EXERCISE REQUIREMENTS: Transcribe each line below verbatim; pictures excluded.

Stored items:
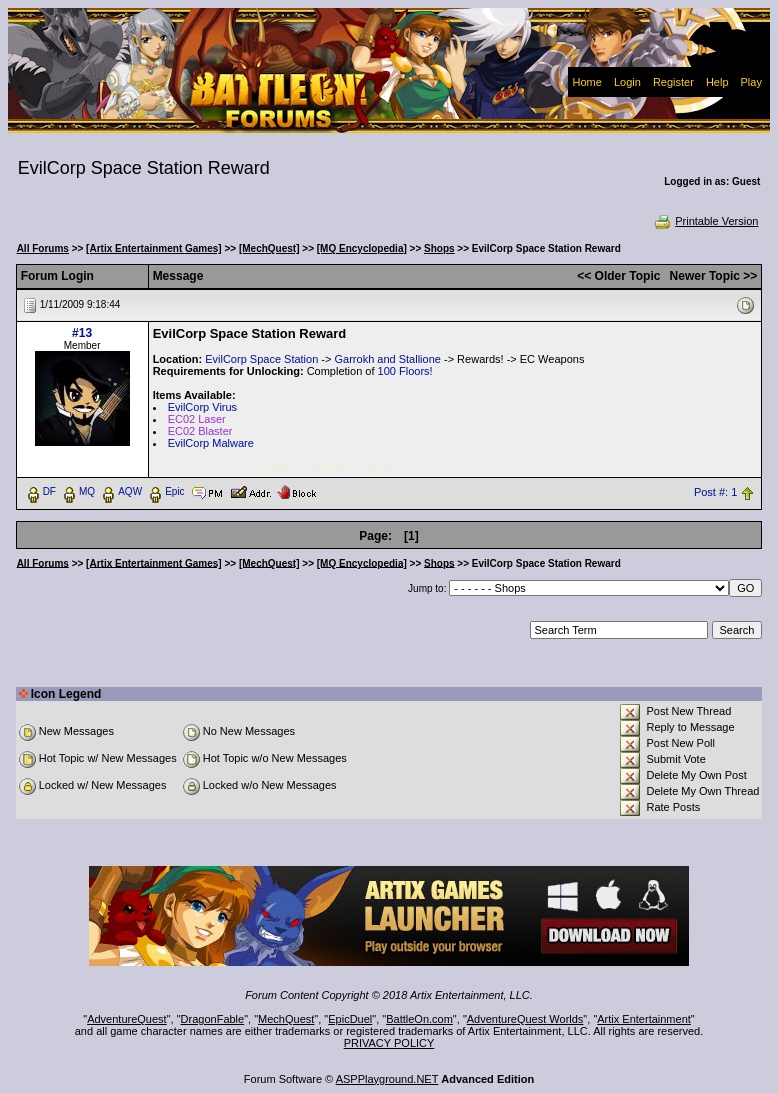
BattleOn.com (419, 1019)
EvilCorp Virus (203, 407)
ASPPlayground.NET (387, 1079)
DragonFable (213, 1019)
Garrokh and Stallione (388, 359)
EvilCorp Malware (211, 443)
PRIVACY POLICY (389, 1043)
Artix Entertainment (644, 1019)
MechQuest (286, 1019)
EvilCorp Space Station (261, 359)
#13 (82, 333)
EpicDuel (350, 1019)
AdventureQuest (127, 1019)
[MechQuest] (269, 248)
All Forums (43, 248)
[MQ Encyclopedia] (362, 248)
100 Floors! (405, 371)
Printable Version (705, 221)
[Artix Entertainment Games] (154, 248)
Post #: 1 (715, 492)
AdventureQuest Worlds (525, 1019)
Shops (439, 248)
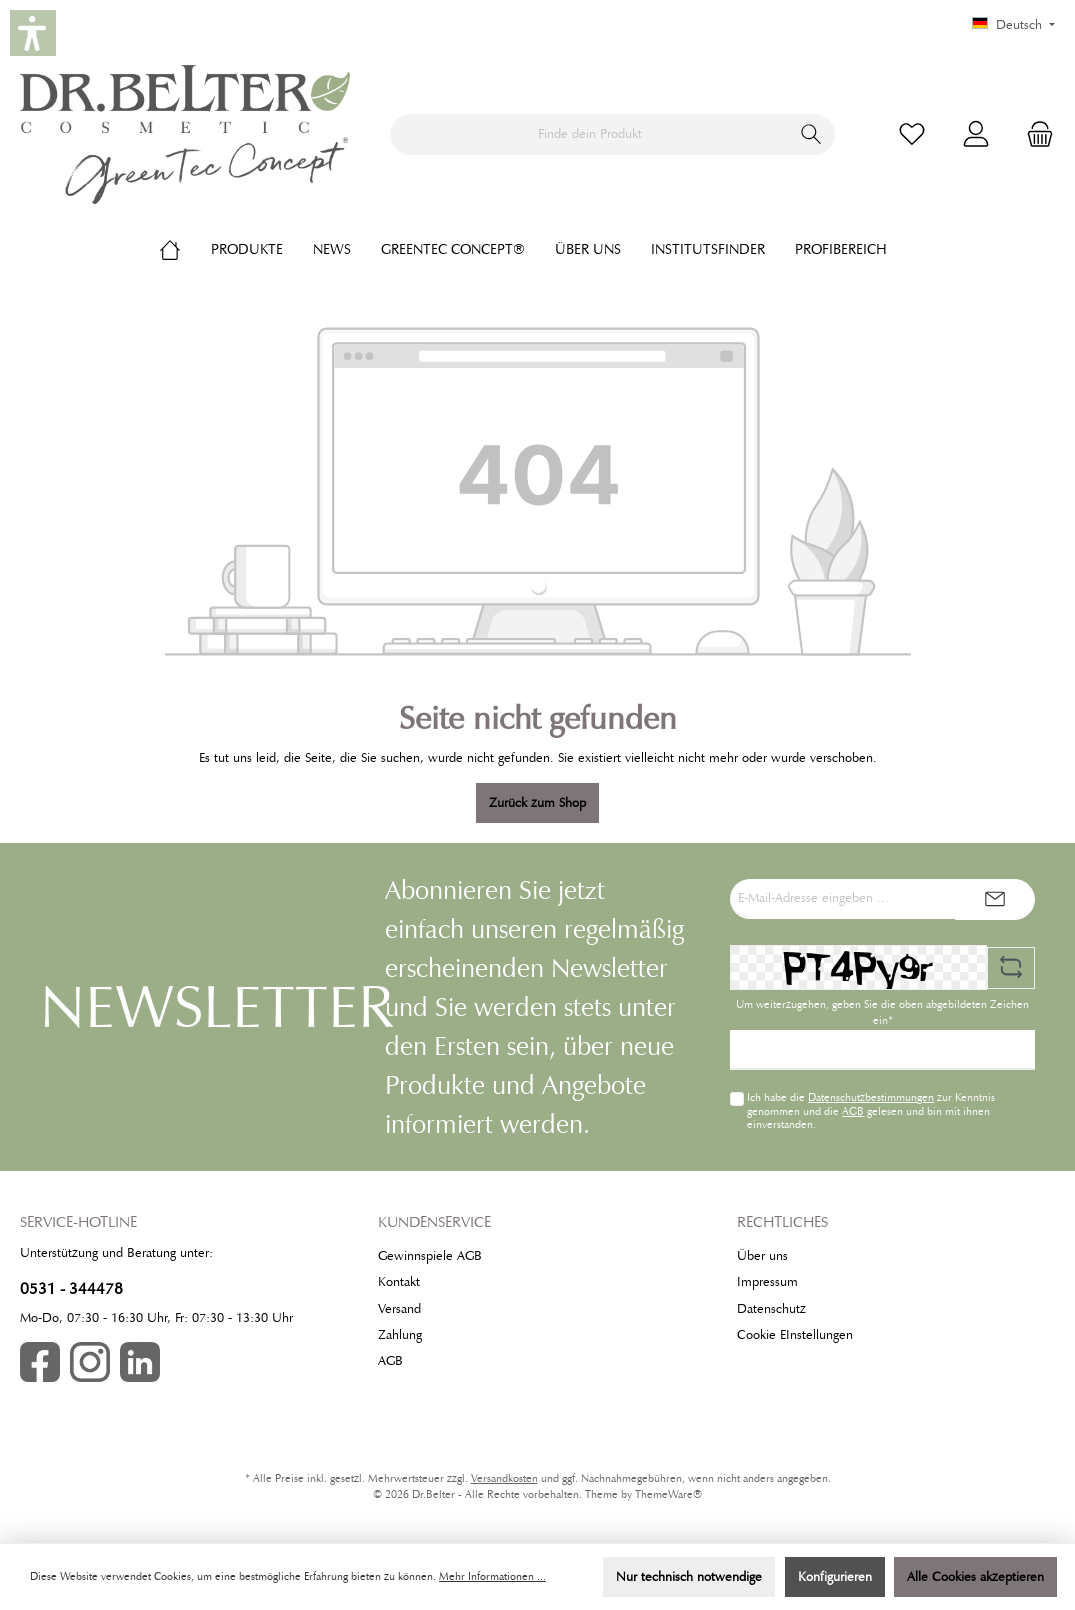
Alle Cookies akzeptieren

TASK RESULT:
BattleOn.com (419, 1019)
EvilCorp Virus (203, 407)
ASPPlayground.NET (387, 1079)
DragonFable (213, 1019)
Garrokh and Stallione (388, 359)
EvilCorp Malware (211, 443)
PRIVACY POLICY (389, 1043)
Artix Entertainment (644, 1019)
MechQuest (286, 1019)
EvilCorp Space Station (261, 359)
#13 (82, 333)
EpicDuel (350, 1019)
AdventureQuest (127, 1019)
[MechQuest] (269, 248)
All Forums (43, 248)
[MQ Encyclopedia] (362, 248)
100 Floors! (405, 371)
Printable Version (705, 221)
[Artix Entertainment Games] (154, 248)
Post #: 1 (715, 492)
AdventureQuest Worlds (525, 1019)
Shops (439, 248)
Alle Cookies akzeptieren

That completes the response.